Jangan salah pilih saja, nanti menyesal. Kaupikir aku tahu soal perempuan? Hah, aku lebih mengenal soal laki-laki. Coklat, hitam, putih, atau apapun warnanya, laki-laki sama saja.
Mengapa kau bicara seperti itu? Menjelek-jelekkan kaummu sendiri di depanku? Tak sadarkah kau? Selama ini aku menganggap kau berbeda dari yang lain. Kau lugu, apalagi kalau soal berurusan dengan perempuan. Bahkan kau mengakui, dulu hanya aku perempuan yang ada dalam hidupmu, selain guru-gurumu yang rewel itu.
Sungguh, cerita-cerita tentangmu ini membuatku tersenyum dan menangis di saat yang sama. Ketika mengingat kembali masa-masa dulu, aku menjadi lemah tak berdaya, namun juga menjadi kuat di saat yang bersamaan. Aku kehabisan kata-kata untuk menggambarkannya.

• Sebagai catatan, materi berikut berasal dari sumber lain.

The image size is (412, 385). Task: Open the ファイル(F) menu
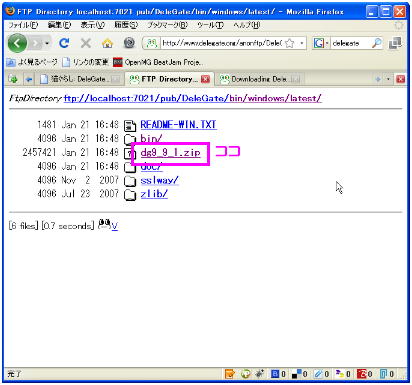(x=23, y=25)
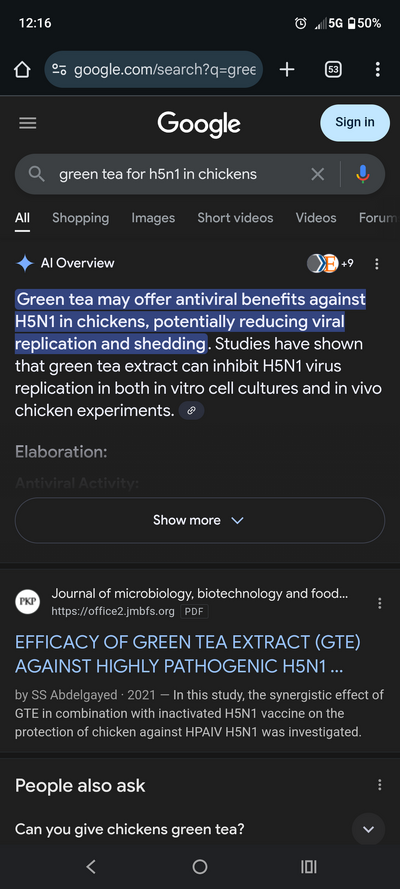400x889 pixels.
Task: Open a new tab with plus icon
Action: [x=287, y=70]
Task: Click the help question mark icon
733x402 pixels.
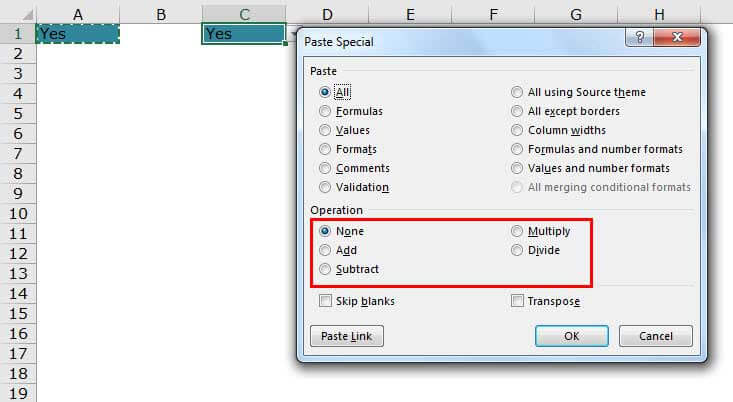Action: 640,37
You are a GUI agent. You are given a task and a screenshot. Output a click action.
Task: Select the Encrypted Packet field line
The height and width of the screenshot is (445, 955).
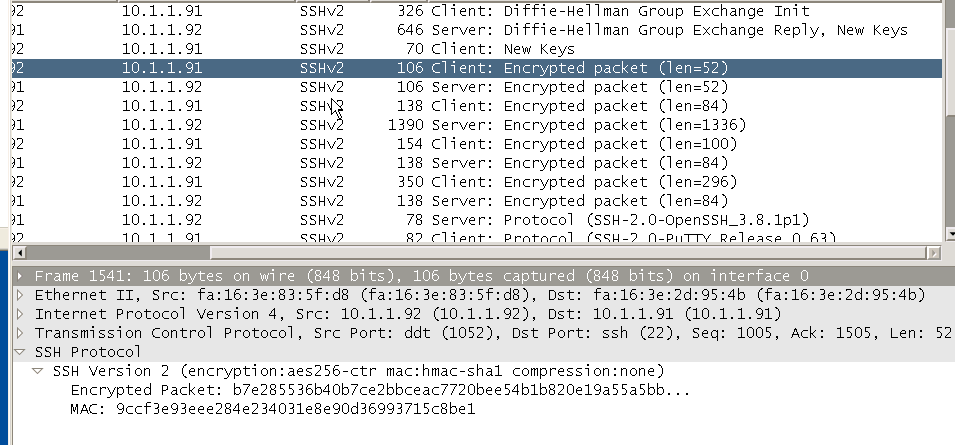pyautogui.click(x=380, y=390)
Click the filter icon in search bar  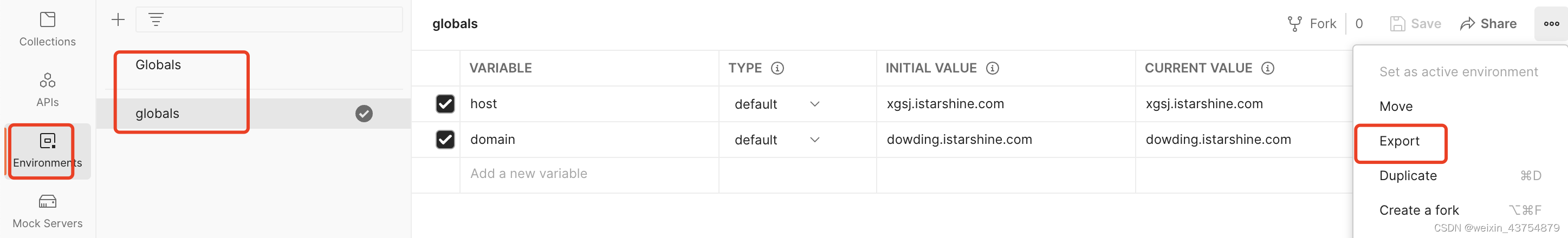(x=156, y=20)
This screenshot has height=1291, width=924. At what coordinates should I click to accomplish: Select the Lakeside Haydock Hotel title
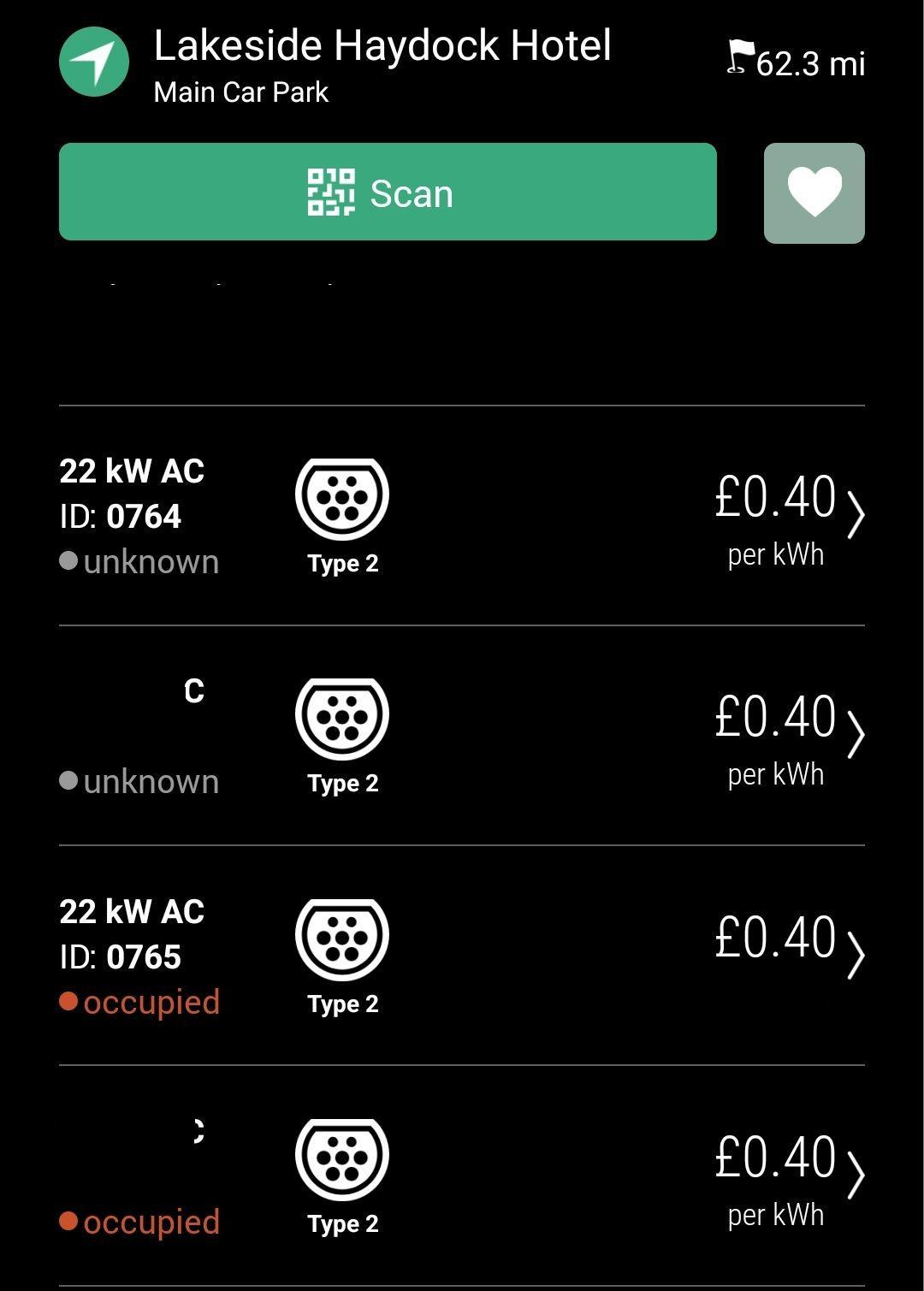pyautogui.click(x=382, y=45)
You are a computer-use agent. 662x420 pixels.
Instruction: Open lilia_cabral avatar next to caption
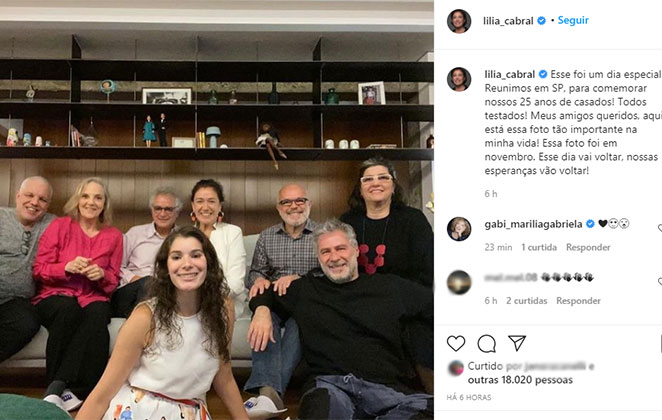coord(459,79)
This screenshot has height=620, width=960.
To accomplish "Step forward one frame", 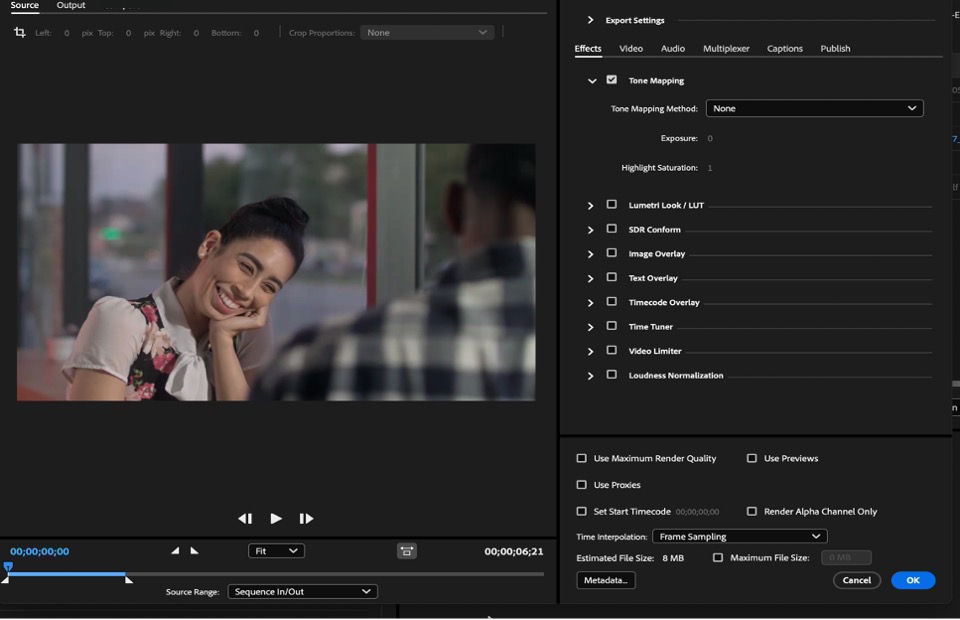I will pyautogui.click(x=306, y=518).
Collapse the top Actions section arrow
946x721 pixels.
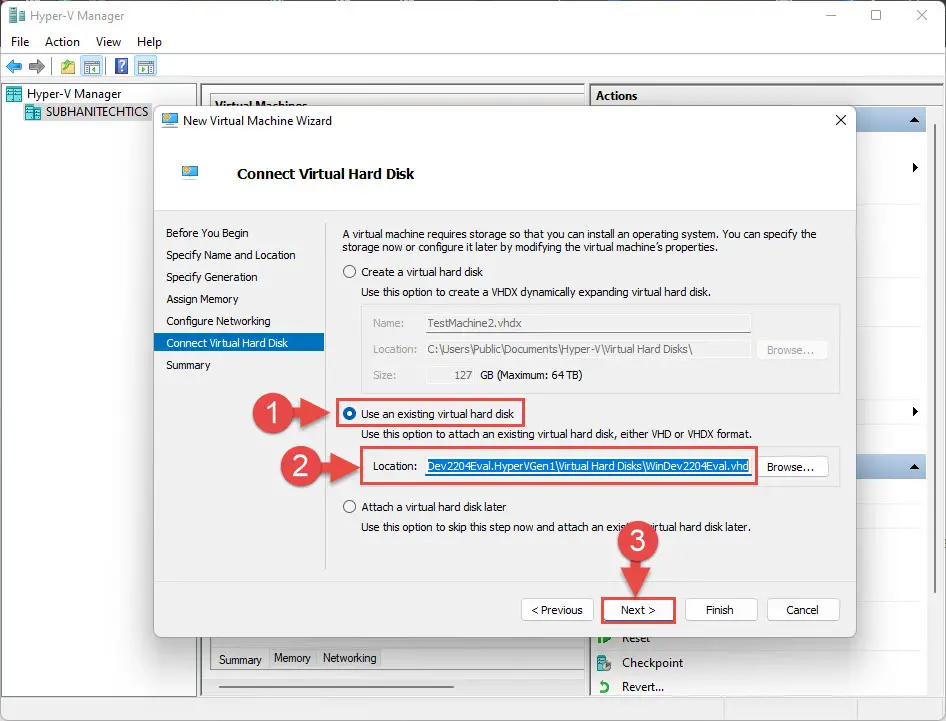(915, 120)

Lalu, kabar kepergianmu itu...
Andai saja orang lain yang ada dalam kabar itu, aku tak akan sesedih ini. 2 malam aku tak dapat tidur dan menangisimu. 2 hari aku tak tahu harus berbuat apa. Aku seperti orang mati saja. Mungkin kau lihat aku dari sana. Yah, tak usah munafik, begitu banyak kenangan bersamamu. Suaramu saja masih terngiang di telingaku sampai sekarang. Aku tak mengatakanmu kejam karena meninggalkanku, tidak pernah. Hanya saja ini terlalu cepat.
Aku sudah kehilangan a truly big brother and lover. Bisakah kau kembali saja, ucapkan padaku bahwa semua itu hanya lelucon yang kau buat hanya untuk mengetahui apa sebenarnya perasaanku padamu? Bisakah kau muncul saja di hadapanku, memelukku, memukulku, atau lakukan hal-hal lucu lainnya? Sungguh aku tak tahan jika harus seperti ini terus! Tapi kau tak pernah datang lagi. Kau tak akan pernah datang lagi. Dan aku terpuruk sendiri.
Kini aku sadar, tidak selamanya orang yang kucintai akan berada di sampingku. Tak mengapa, kau tetap ada di hatiku. Dan lihatlah kini, semua keinginanmu terjawab. Semua keinginanmu kupenuhi. Sekarang, bisakah aku memimpikanmu kembali malam ini?
Tinta pena ini hampir habis. Mungkin hanya cukup untuk menuliskan beberapa kata terakhir. Tapi aku bingung, apa yang akan kutuliskan? Apa kata-kata terakhirnya? Aku lebih suka menyimpan saja pena ini. Tak akan ada kata terakhir, karena tak akan pernah ada akhir dari cerita ini. Kau abadi selamanya, bahkan kau abadi bagiku yang tak akan pernah menjadi abadi ini.
Inilah cerita sebuah pena. Berawal dari sebuah pena, akhir dari sebuah cerita.